Although the majority of participants still continue on DOR + DTG, 10 individuals (12%) have switched to other regimens. So far, only 2 instances of low level viremia (already present throughout the year before the switch to DOR + DTG) have been observed among this group of individuals living with HIV, confirming the high barrier to resistance expected for this combination.
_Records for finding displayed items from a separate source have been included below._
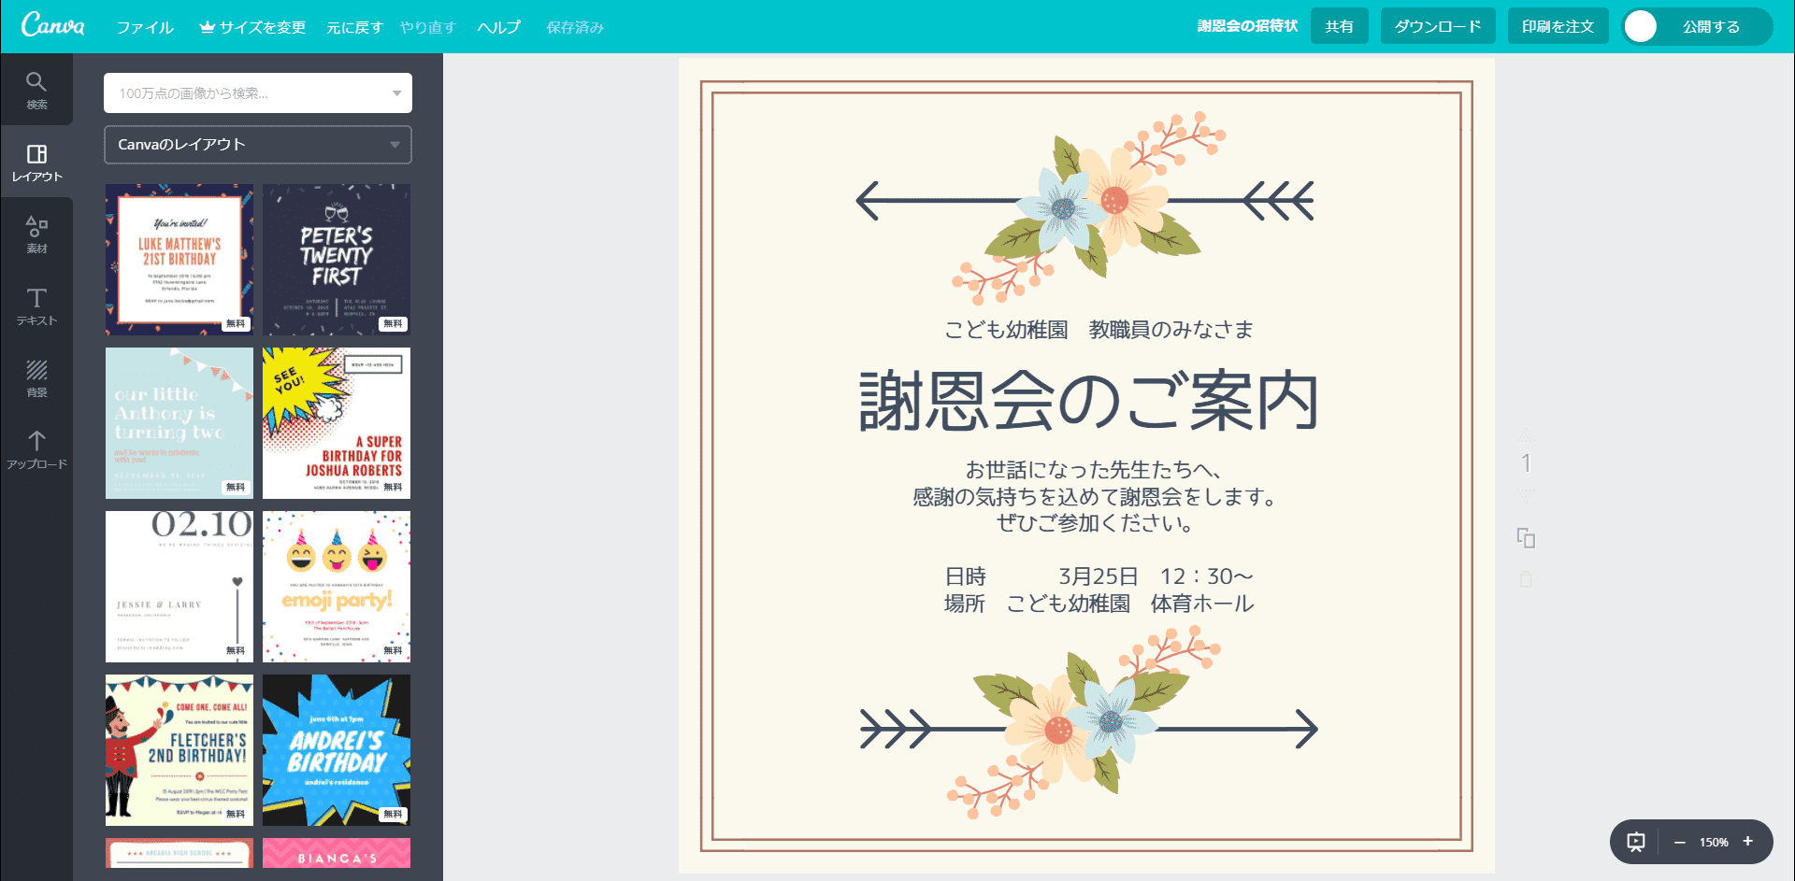Viewport: 1795px width, 881px height.
Task: Zoom in with the plus button
Action: pos(1747,842)
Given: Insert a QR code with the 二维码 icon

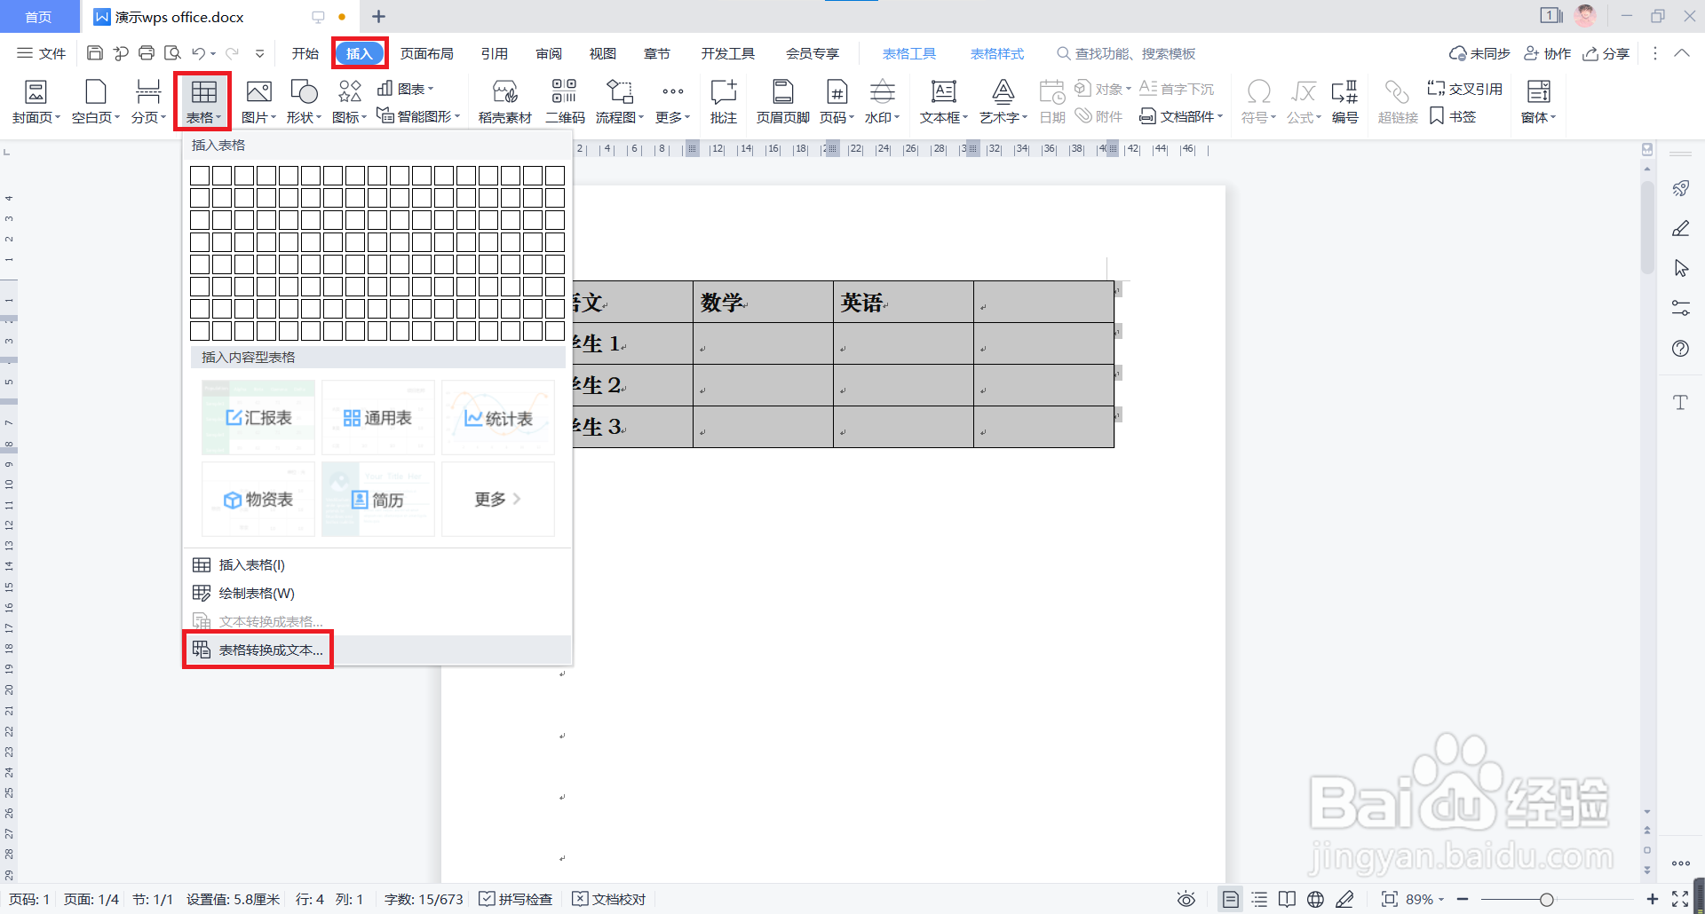Looking at the screenshot, I should (x=564, y=100).
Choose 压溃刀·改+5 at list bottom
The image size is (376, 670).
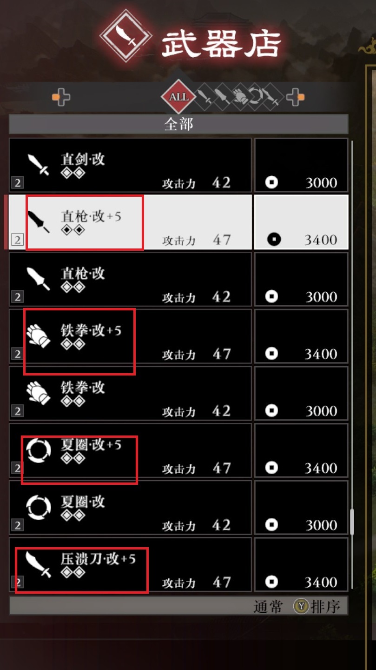pyautogui.click(x=130, y=564)
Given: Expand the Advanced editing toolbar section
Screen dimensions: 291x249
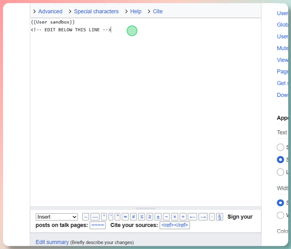Looking at the screenshot, I should pos(50,11).
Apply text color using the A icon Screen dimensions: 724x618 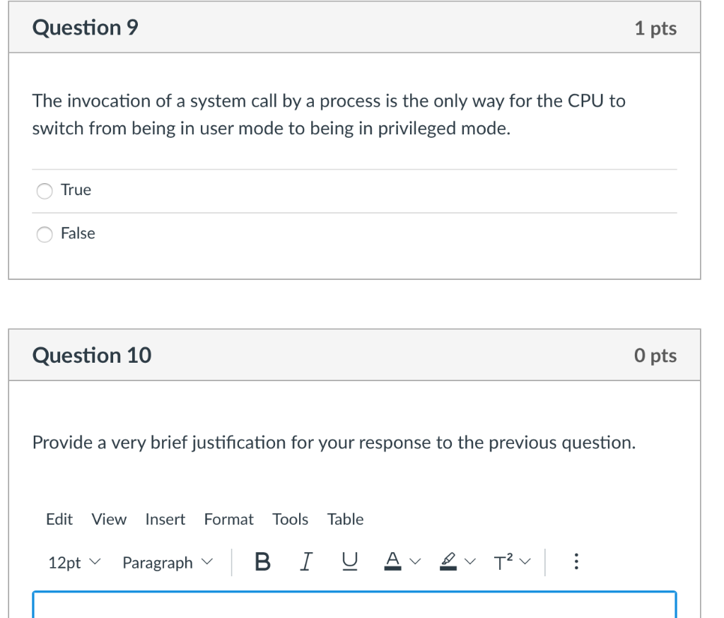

In all instances tolerability issues resulting in switching off DOR + DTG represented persistence of symptoms already present during previous ART. While for 10 participants the convenience of 2 pills without food requirements was the main reason to choose DOR + DTG, 2 others preferred more convenient options (single tablet regimen and injectables) as soon as these became available to them.

The characteristics of PLWH on DOR + DTG observed in this study indicating older ager and extensive previous ART experience, the main reasons for switching, as well as the so far favorable course of treatment are in accordance with anecdotal reports and also two smaller observational studies of 18 PLWH from Italy [16] and 12 PLWH from Washington, DC [15] who switched to a 2DR of DOR + DTG, all at ≥ 50 years of age.

The limitations of our study include its observational nature and obvious potential for selection bias. We believe; however, that the inclusion of PLWH from university hospital clinics as well as private practices allows for the documentation of representative real-life treatment situations in Austria and Germany. The predominance of patients from university hospital clinics may also reflect the complex treatment situation of patients on DOR + DTG. The still limited number of participants and the absence of a control group both preclude a comparative analysis, e.g., with other ART regimens. Given the extensive and diverse history of ART and HIV-associated complications among most participants, any such analysis will require a larger number of participants to allow adjustment for confounding variables. Therefore, we focused on the description of patient characteristics and their respective reasons for switching to DOR + DTG.

To our knowledge, this is the largest published report on the use of DOR + DTG as a 2DR so far. Both inclusion of additional participants from other institutions and further analysis of follow-up data are planned.

Conclusion

A 2DR of DOR + DTG (“DoDo”) can be a valuable option for optimizing ART also in PLWH with extensive treatment history. Further study of this combination with a high barrier to resistance and low potential for DDI is clearly warranted.